In March 1851, Joseph Delamont was a dairyman at Oil Moor.
Joseph was born at Hardington on 31 March 1792, the son of Lewis and Elizabeth. His father died the following year, aged about 35.
On 11 April 1814, Joseph married Mary Harris at Hardington. She had been born and brought up in Leigh or Yetminster, Dorset.
Joseph and Mary lived at Oil Moor, possibly at the Royal Oak or what was later to become the Royal Oak. Joseph was a skin collector in June 1841 and a dairyman in March 1851.
Their only son, Benjamin, died in November 1838, aged 23.
On 6 April 1839, their only daughter, Harriet, married Abraham Saint at Hardington church.

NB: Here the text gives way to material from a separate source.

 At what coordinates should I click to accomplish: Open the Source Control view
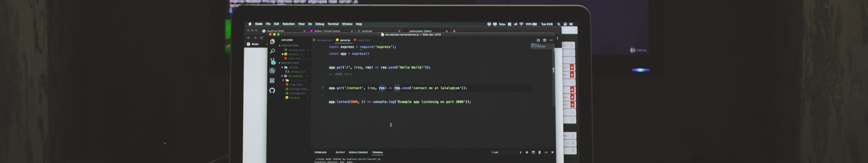pyautogui.click(x=273, y=61)
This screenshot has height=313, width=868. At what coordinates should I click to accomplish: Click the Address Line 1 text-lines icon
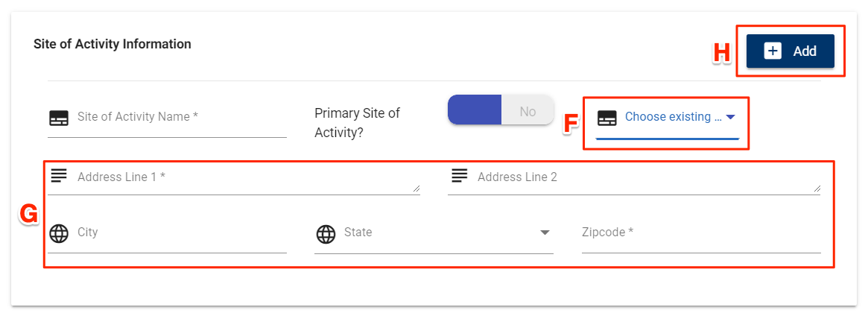point(59,176)
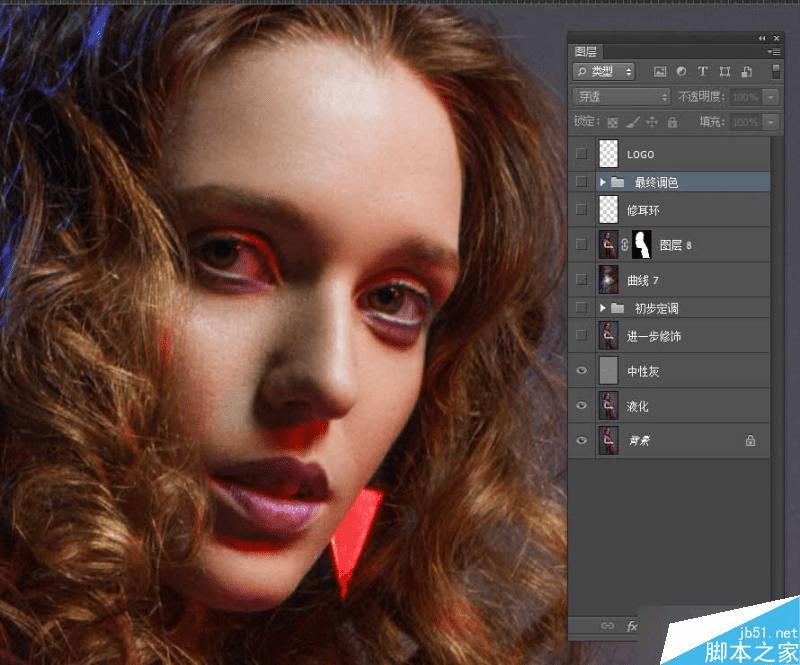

On 25 January 1850, Joseph sold the fee simple of a flax pit to Abraham Saint, a labourer of Hardington, for £6. The plot was number 93 on the parish tithe map.[1]
Joseph died in February 1859, aged 69. His only daughter, Harriett, and her husband, Abraham Saint, died within a year afterwards, leaving one child, Louisa, who married Joseph Partridge on 7 February 1860.
In April 1861, Mary lived with her daughter, Louisa. In April 1871, she lived in the household of Joseph Marsh, her deceased husband’s nephew. She died on 27 December 1872, aged 84.
References
[1] Indenture dated 25 January 1850.